The writer is a director at the South Asia Free Media Association, Lahore [email protected]

Not many today are interested in what Pakistan’s first dictator General Ayub thought, but Diaries of Field Marshal Mohammad Ayub Khan 1966-1972; edited and annotated by Craig Baxter; (OUP 2007) remain worth glancing through. The man was more intellectually gifted than we think. His only limitation was his mental ratchet on India. Was Bhutto more gifted? It is moot today who damaged Pakistan more.

On April 30, 1967, Ayub thought Dr Fazlur Rehman’s book “on the ideology of Pakistan” was “fascinating”. He also liked I H Qureshi’s book on Pakistan. Rehman, he had to help flee; Qureshi came to dominate thinking in Pakistan, till he was debunked by his junior fellow historian, K K Aziz. In July 1967, he notes the death of Fatima Jinnah ‘by heart attack’ (sic!) and opposes the demand that she be buried next to Jinnah: “It will ruin the symmetry”.

But the details are interesting. There was an initial Namaz-i-Janaza at her residence in Mohatta Palace in accordance with Shia rites. A Sunni official funeral was to be held in the Polo Ground: “There an argument developed whether this should be led by a Shia or a Sunni, eventually Badayuni was put forward to lead the prayer. As soon as he uttered the first sentence the crowd broke in the rear. Thereupon, he and the rest ran, leaving the coffin high and dry”.

The coffin was taken to the compound of the Jinnah mausoleum where she was to be buried. But ‘students and the goonda element’ started pelting stones on the police. They had to resort to lathi-charge and tear-gas attack.

On August 31, 1967, Ayub delivered himself of the following gem on Sharifuddin Pirzada, his foreign minister: “He is on the run in foreign countries most of the time and often purposelessly, is very suspicious by nature, has hardly any communication with the staff, chases small things most of the time and is frightened of taking a definite stand on any issue. There is also some suspicion that he is not above telling a lie. So I am in a fix as to what to do with him”.

On June 14 1968, he takes note of ‘an American senior official’ Mr McNamara who said: “US Congress is very angry with Pakistan because of the 1965 war with India because it was the volume of American aid that enabled the two countries to divert their own resources to building up their armed forces”. He noted Bhutto telling a gathering of lawyers “that amongst his services to the country was the expression of willingness to fight India for a thousand years and that if he was in power Jerusalem would never have been lost”.

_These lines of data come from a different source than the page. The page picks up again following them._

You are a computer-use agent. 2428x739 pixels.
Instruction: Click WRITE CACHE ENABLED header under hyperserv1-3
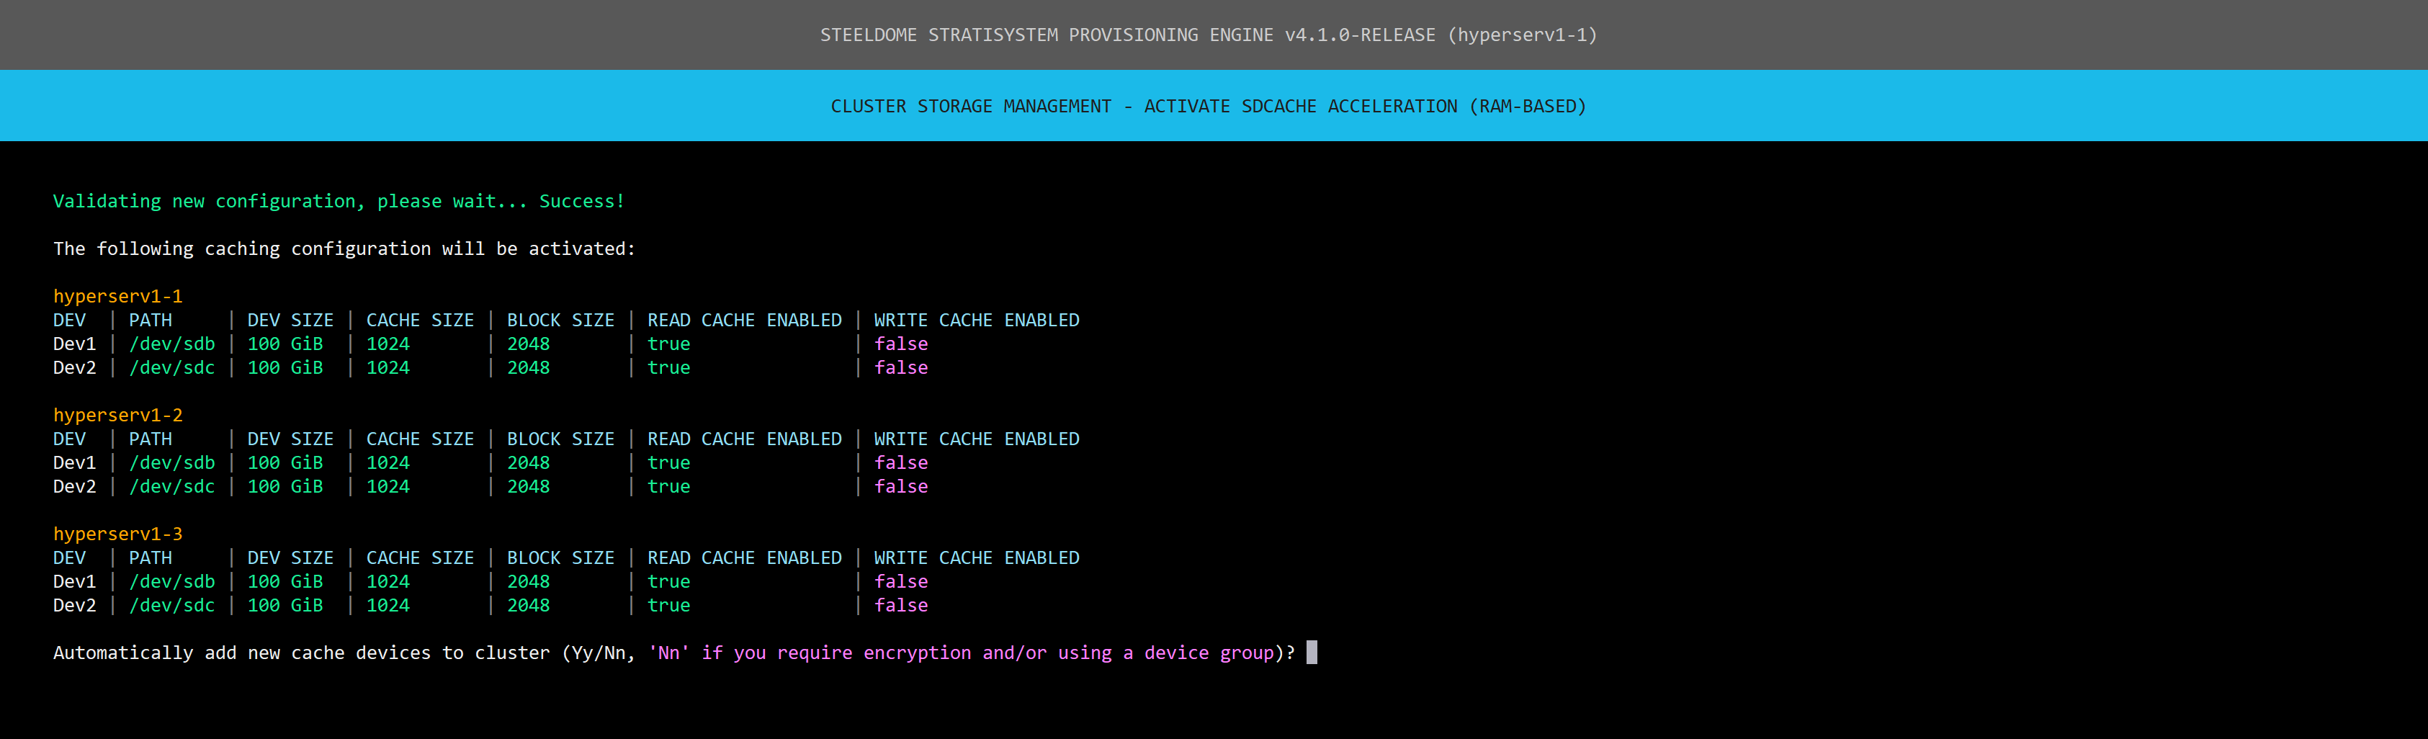click(x=976, y=558)
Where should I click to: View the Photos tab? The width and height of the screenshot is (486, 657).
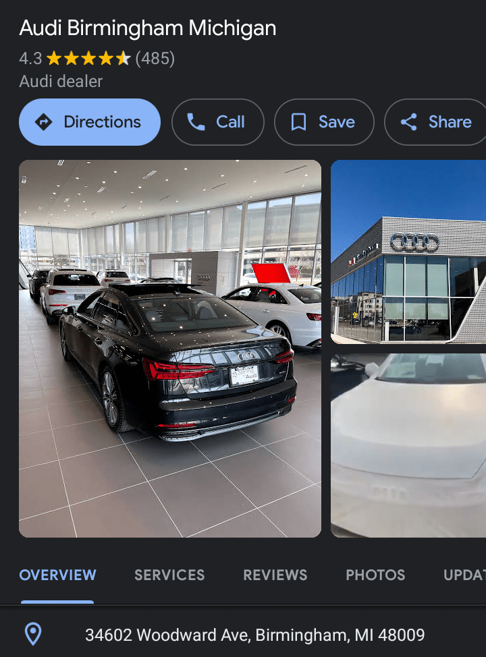[375, 575]
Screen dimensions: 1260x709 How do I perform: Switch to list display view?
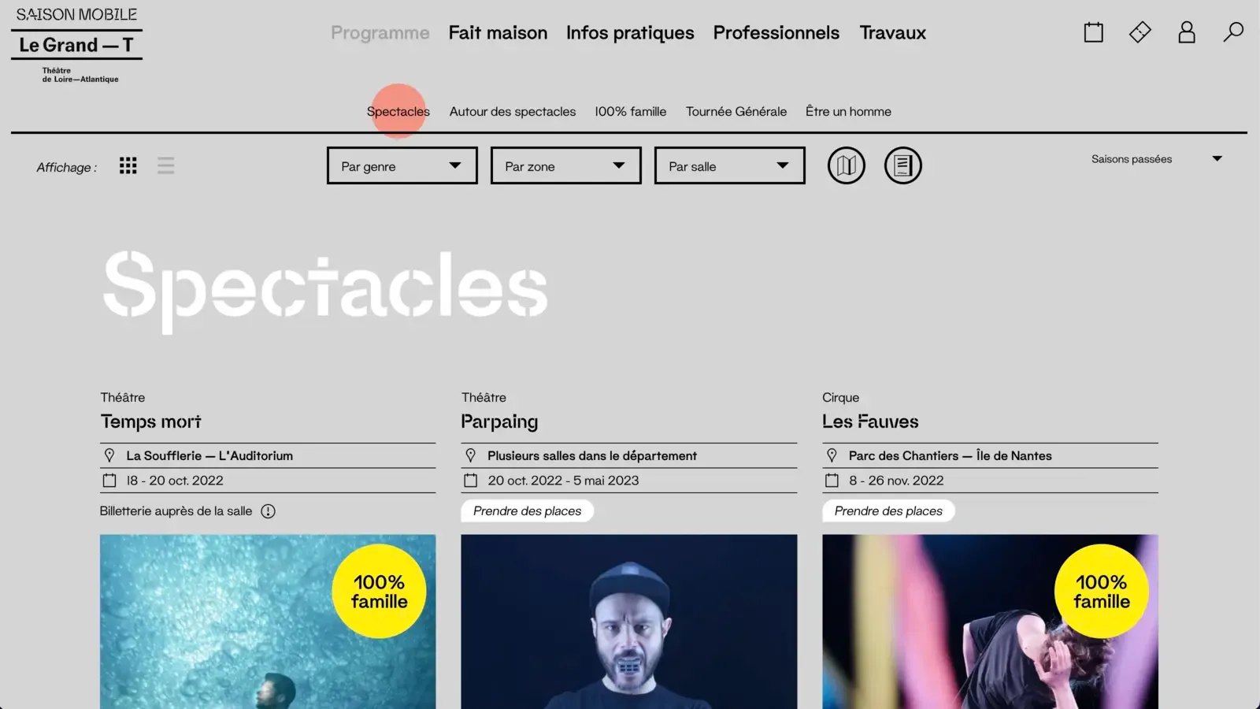(165, 165)
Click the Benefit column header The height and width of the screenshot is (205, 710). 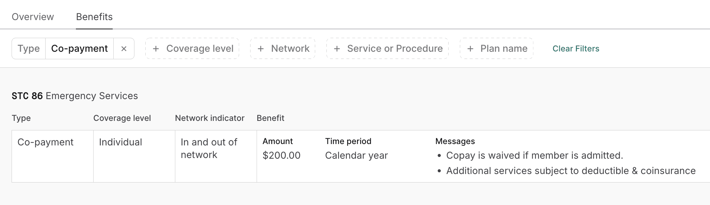270,118
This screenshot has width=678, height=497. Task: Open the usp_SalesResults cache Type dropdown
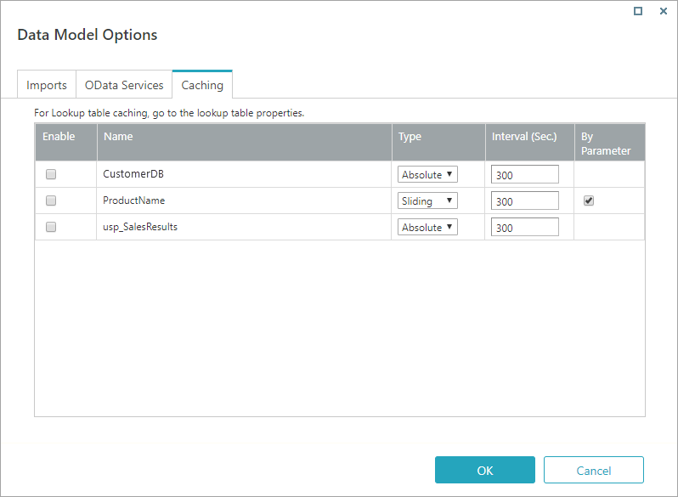[427, 227]
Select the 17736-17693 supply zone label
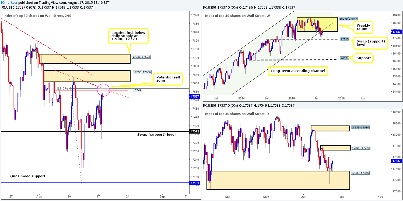This screenshot has height=201, width=403. pyautogui.click(x=143, y=57)
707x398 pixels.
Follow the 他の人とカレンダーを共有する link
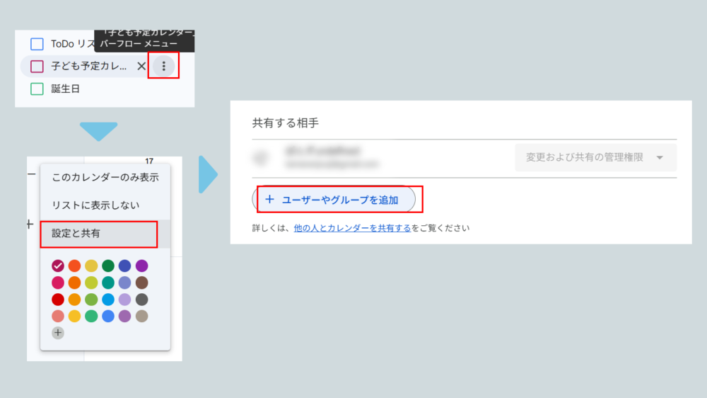[352, 228]
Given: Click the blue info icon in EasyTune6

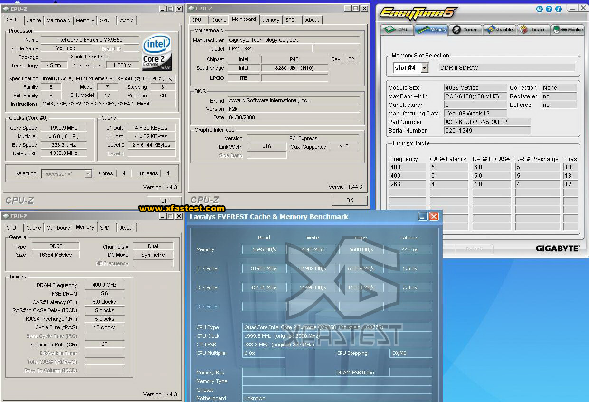Looking at the screenshot, I should click(x=558, y=9).
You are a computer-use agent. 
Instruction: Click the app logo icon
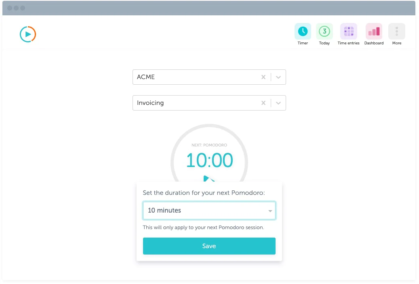click(28, 34)
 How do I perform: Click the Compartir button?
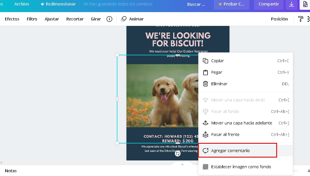coord(268,4)
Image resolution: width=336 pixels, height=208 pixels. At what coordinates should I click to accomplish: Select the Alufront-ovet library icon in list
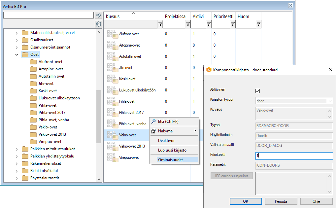111,34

In October 1969, he noted that a road had been named after Suhrawardi but no road after him: “Who can deny that I am responsible for the concept, naming and development of Islamabad; it is my creation”. He notes Iskander Mirza was buried in Tehran because President Yahya Khan had refused to let Mirza visit Pakistan on Shah’s request. Iranian Foreign Minister Ardeshir Zahedi was related to Mirza’s wife.

In January 1970, he thought “Mujibur Rehman is a pure and simple agitator. He has no brains, no administrative acumen, is unreliable, impulsive and emotional. He is a wrecker not a builder. Besides, his loyalty to Pakistan is extremely doubtful”. Like other strongmen in history he also thought “the Americans had a hand in my downfall”. His remark on his defender, Z A Suleri: “Though an opportunist of the first order and a thoroughly unreliable and ungrateful man, he writes well”.

Published in The Express Tribune, December 26th, 2010.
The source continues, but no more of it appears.